Irrespective of the cause, error mechanisms cause one of two effects. There are large isolated corruptions, called error bursts, where numerous bits are corrupted all together in an area which is otherwise error free, and there are random errors affecting single bits or symbols. Whatever the mechanism, the result will be that the received data will not be exactly the same as those sent. It is a tremendous advantage of digital systems that the discrete data bits will be each either right or wrong. A bit cannot be off-colour as it can only be interpreted as 0 or 1. Thus the subtle degradations of analog systems are absent from digital recording and transmission channels and will only be found in convertors. Equally if a binary digit is known to be wrong, it is only necessary to invert its state and then it must be right and indistinguishable from its original value!
Some conclusions can be drawn from the Gaussian distribution of noise.2 First, it is not possible to make error-free digital recordings, because however high the signal-to-noise ratio of the recording, there is still a small but finite chance that the noise can exceed the signal. Measuring the signal-to-noise ratio of a channel establishes the noise power, which determines the width of the noise distribution curve relative to the signal amplitude.
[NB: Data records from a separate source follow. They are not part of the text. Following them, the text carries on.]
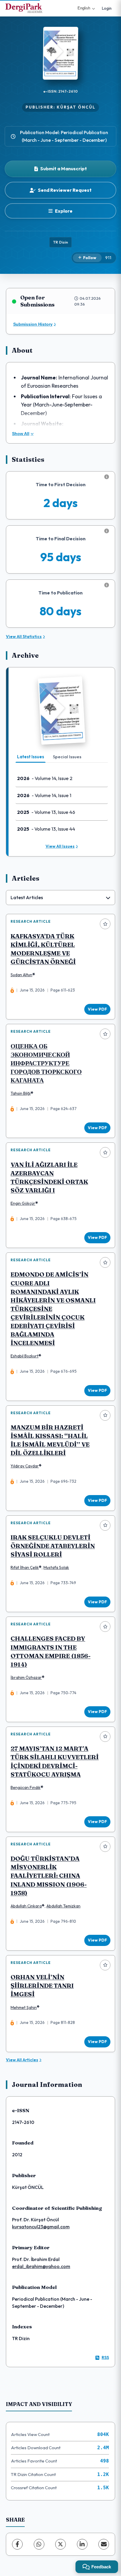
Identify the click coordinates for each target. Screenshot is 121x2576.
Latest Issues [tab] (30, 756)
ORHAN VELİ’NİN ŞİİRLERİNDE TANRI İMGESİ (42, 1985)
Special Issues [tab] (67, 756)
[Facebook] (17, 2544)
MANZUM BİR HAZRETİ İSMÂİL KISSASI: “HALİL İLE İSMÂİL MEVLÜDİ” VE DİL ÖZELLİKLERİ (50, 1440)
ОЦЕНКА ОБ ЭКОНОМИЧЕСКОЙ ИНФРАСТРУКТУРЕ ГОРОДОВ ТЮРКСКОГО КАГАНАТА (46, 1063)
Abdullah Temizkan (63, 1906)
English (84, 8)
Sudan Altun (21, 974)
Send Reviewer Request (65, 190)
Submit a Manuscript (63, 168)
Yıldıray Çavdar (25, 1466)
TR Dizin (60, 242)
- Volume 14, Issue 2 (45, 778)
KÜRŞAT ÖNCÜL (76, 107)
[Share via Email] (103, 2544)
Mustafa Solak (56, 1567)
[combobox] (60, 897)
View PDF (97, 1009)
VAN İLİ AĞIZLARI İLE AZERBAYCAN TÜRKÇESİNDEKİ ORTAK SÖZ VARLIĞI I (49, 1177)
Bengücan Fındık (26, 1787)
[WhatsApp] (39, 2544)
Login (107, 8)
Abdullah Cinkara (26, 1906)
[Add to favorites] (105, 924)
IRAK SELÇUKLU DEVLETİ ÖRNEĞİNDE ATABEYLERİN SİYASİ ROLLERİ (53, 1546)
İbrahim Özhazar (26, 1677)
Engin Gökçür (23, 1203)
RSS (105, 2357)
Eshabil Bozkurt (24, 1356)
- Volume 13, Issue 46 (46, 812)
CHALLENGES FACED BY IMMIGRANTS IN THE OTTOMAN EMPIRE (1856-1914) (50, 1651)
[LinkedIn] (82, 2544)
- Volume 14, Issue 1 (44, 795)
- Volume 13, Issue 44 (46, 829)
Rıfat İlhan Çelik (25, 1567)
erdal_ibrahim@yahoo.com (41, 2266)
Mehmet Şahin (24, 2007)
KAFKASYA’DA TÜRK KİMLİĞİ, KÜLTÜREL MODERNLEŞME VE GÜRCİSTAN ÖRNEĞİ (43, 948)
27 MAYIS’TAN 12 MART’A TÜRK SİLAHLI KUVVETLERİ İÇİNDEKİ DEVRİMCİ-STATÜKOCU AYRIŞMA (55, 1761)
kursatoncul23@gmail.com (41, 2227)
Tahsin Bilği (21, 1093)
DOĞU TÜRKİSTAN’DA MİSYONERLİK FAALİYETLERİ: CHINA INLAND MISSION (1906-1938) (49, 1875)
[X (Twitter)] (60, 2544)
When in a binary system the noise amplitude exceeds the signal amplitude, but with the opposite polarity, a bit error will occur. Knowledge of the shape of the Gaussian curve allows the conversion of signal-to-noise ratio into bit error rate (BER). It can be predicted how many bits will fail due to noise in a given recording, but it is not possible to say which bits will be affected. Increasing the SNR of the channel will not eliminate errors, it just reduces their probability. The logical solution is to incorporate an error-correction system.
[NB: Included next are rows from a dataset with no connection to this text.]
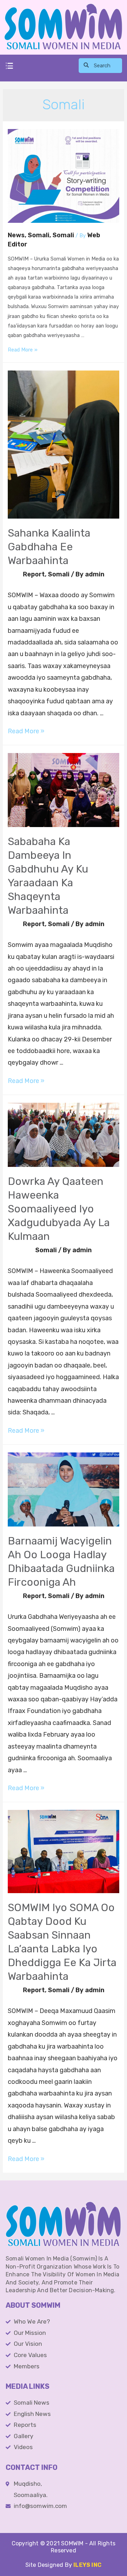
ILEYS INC (87, 2565)
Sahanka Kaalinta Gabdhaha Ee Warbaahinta (49, 547)
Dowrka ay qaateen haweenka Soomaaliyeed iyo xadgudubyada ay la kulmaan (59, 1209)
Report (34, 574)
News (16, 235)
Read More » (22, 350)
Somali (38, 235)
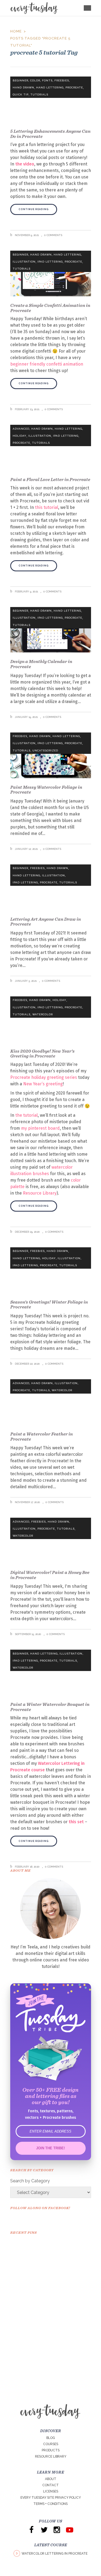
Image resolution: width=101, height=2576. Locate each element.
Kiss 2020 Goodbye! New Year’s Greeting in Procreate (42, 1053)
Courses (50, 2444)
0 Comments (53, 235)
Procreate (74, 87)
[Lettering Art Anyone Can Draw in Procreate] (50, 887)
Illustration (24, 261)
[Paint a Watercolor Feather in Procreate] (50, 1402)
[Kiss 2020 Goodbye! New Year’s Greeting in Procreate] (50, 1019)
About (50, 2479)
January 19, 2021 (26, 716)
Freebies (61, 80)
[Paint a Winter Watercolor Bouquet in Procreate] (50, 1672)
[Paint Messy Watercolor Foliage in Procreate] (50, 755)
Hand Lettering (50, 87)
Figure 1.21 shows that error correction works by adding some bits to the data which are calculated from the data. This creates an entity called a codeword which spans a greater length of time than one bit alone. The statistics of noise mean that whilst one bit may be lost in a codeword, the loss of the rest of the codeword because of noise is highly improbable. As will be described later in this chapter, codewords are designed to be able totally to correct a finite number of corrupted bits. The greater the timespan over which the coding is performed, or, on a recording medium, the greater area over which the coding is performed, the greater will be the reliability achieved, although this does mean a greater encoding and decoding delay.
Shannon3 disclosed that a message can be sent to any desired degree of accuracy provided that it is spread over a sufficient timespan. Engineers have to compromise, because an infinite coding delay in the recovery of an error-free signal is not acceptable. Most short digital interfaces do not employ error correction because the build-up of coding delays in production systems is unacceptable.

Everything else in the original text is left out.